Teutophobia

August 4th, 1942,

I have been here two months. The SS came and took our village. All of us. I have been forced to work. I have not seen my wife, or my children, since I came here. Though I think I know where they are. The "red house", as it is known, was alight all that day, the smell of burning flesh stretching right across the camp. I had heard rumours of Auschwitz-Birkenau, but nothing could have prepared me for the real thing. The tracks leading to the imposing front gate, barbed wire, guards with guns at every turn, mines in the fields if you survive the guards, and the smell… rotting flesh. Not just in the chambers, but now, in the height of summer, in the pits where the bodies are thrown before incineration. The sun heats them up, burns them. Every single body, melded together in a big knot. When we open the doors… the pyramid…the youngest at the top, trying to reach for air… It's a horrible sight. The soldiers…the soldiers frighten me… they tell us we have to do our jobs, but I can't, I can't! The soldiers, the G…G… I can't say it. I am one too, but I cannot say it! The thought scares me. The flag, oh the flag! What a terrifying sight! My own nationality, my country! I should be proud, but I am scared!

Reichsführer-SS Heinrich Himmler came to visit the camp last month. Three weeks ago. He scares me the most! The Führer orders the killings, but never comes to see them. Himmler ordered the camp be built. Himmler grinned when he saw the dead bodies! He frightens me! He wears our colours with pride! The G…G… I cannot say it. Don't make me say it! The flag he bears on his uniform, a symbolism of out "great nation", strikes fear into my heart! Yellow reminds me of the heat of the furnaces we throw the bodies into! The heat, I threw a neighbour into just yesterday! The black, the black hearts of the men, the 'warriors', who order these merciless exterminations. The red…of the red… blood. Blood running through the streets. Blood that every night haunts my dreams!

Every night, I wake up terrified. Sweating, short of breath, dry mouth. My nightmares haunt my sleep. I fear insomnia. The other men in my bunker believe me to be mad. Maybe I am. Tomorrow, I go back to work. I wake up each night, never wanting to work. I want to die. But the soldiers say I am good for work. They threaten me…they beat me. They scare me. I cannot beat them. I feel my fear getting stronger every day. I dread going up to see them, up to the office. I have panic attacks before I go. I don't want to go. I don't want to carry on. Somebody help!

March 18th, 1946,

I have been called to court. To Nuremberg. They want me to give evidence on my time at Auschwitz-Birkenau. They are trying Ernst Kaltenbrunner. An SS leader. He visited the camp once. He frightened me. Not as much as Himmler, but he did. None of them, none of the G…G… leaders had any humanity.
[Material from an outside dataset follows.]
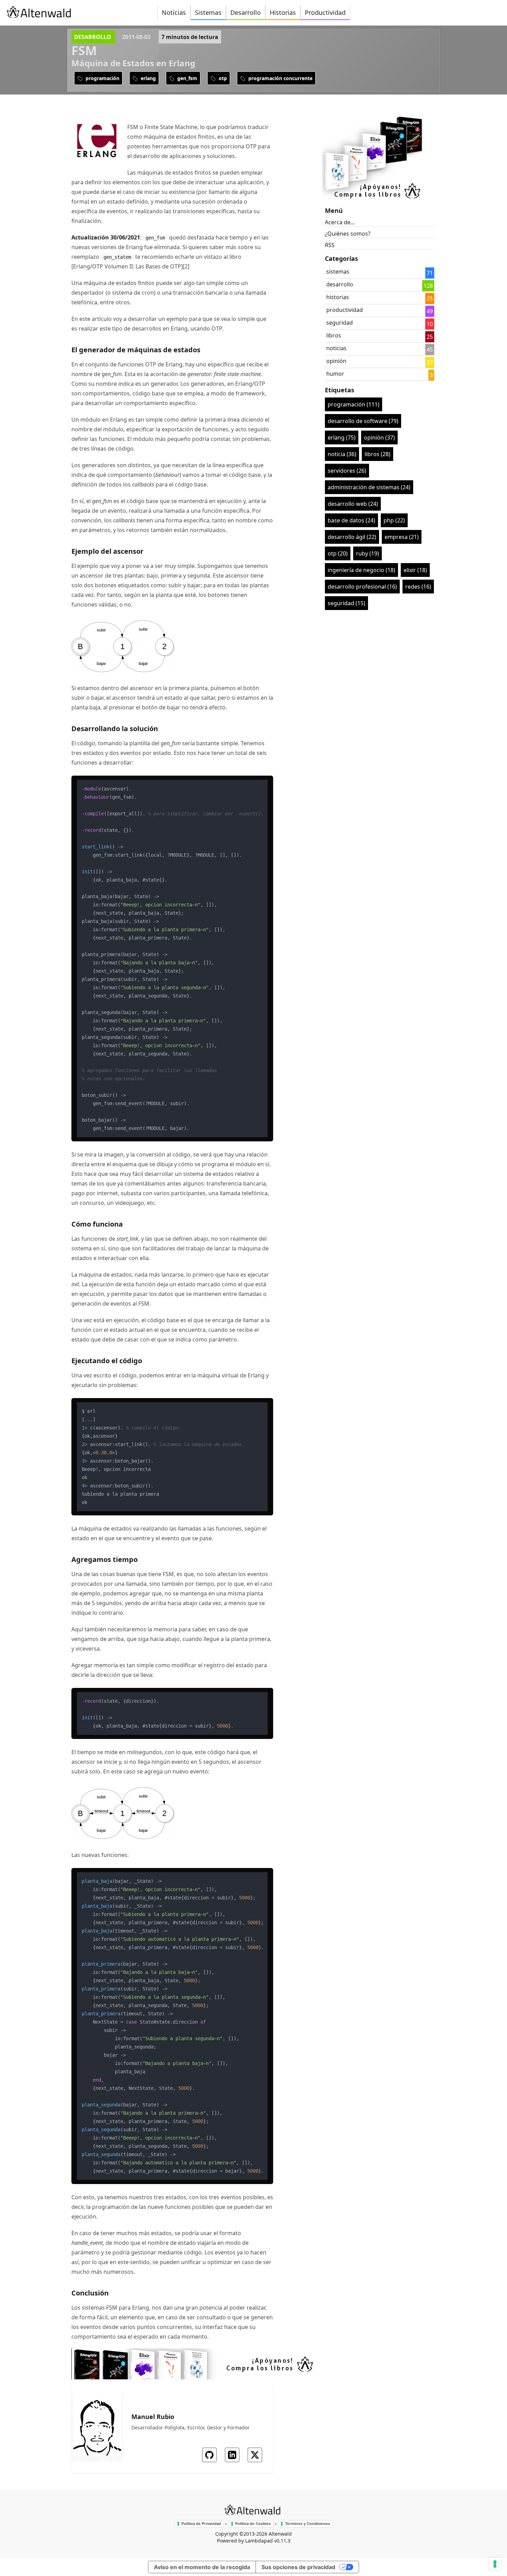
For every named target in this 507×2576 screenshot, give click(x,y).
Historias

I have been having panic attacks all day. I cannot stop sweating. I feel sick. I cannot speak, only write things down. My whole body shakes. I cannot breathe. I have been like it all day. I do not want to go. But I have been summoned by the Allies. They rescued me, I must answer their call. My brother, the one I am staying with here in Frankreich, tells me I must go. He tries to help me, but he thinks, like everybody else, that I am mad. I suffer with nightmares, I relive my time in the camp. I am not mad! I am scared! Why can nobody understand that?

November 1st, 2002,

They've finally diagnosed me. At 90 years of age, 60 years after all the suffering, they've finally diagnosed me. PTSD. Posttraumatic stress disorder. That's what they say I have. They say it spans from my time in the camp, and that it also comes from my phobia. Yes, I have a phobia. Fear of the G…G… my own race. My own people, my own culture. Every time I see anything to do with it, it scares me. It makes me relive my time in the camp. I see them still, in my dreams. The bodies. Oh, the bodies, all piled up. The soldiers, the leaders, Himmler… no! I have said enough. The thought alone scares me. Here, in England where I live now, it is safe. They say that my country is safe now. The Berlin is down, people live in harmony. But it still terrifies me. I am terrified of my own race, my own blood. Thanks to one mad man who I, like all else, believed in and voted for. I am scared, and scarred, by that now. I will forever be scared of them. Forever, scared.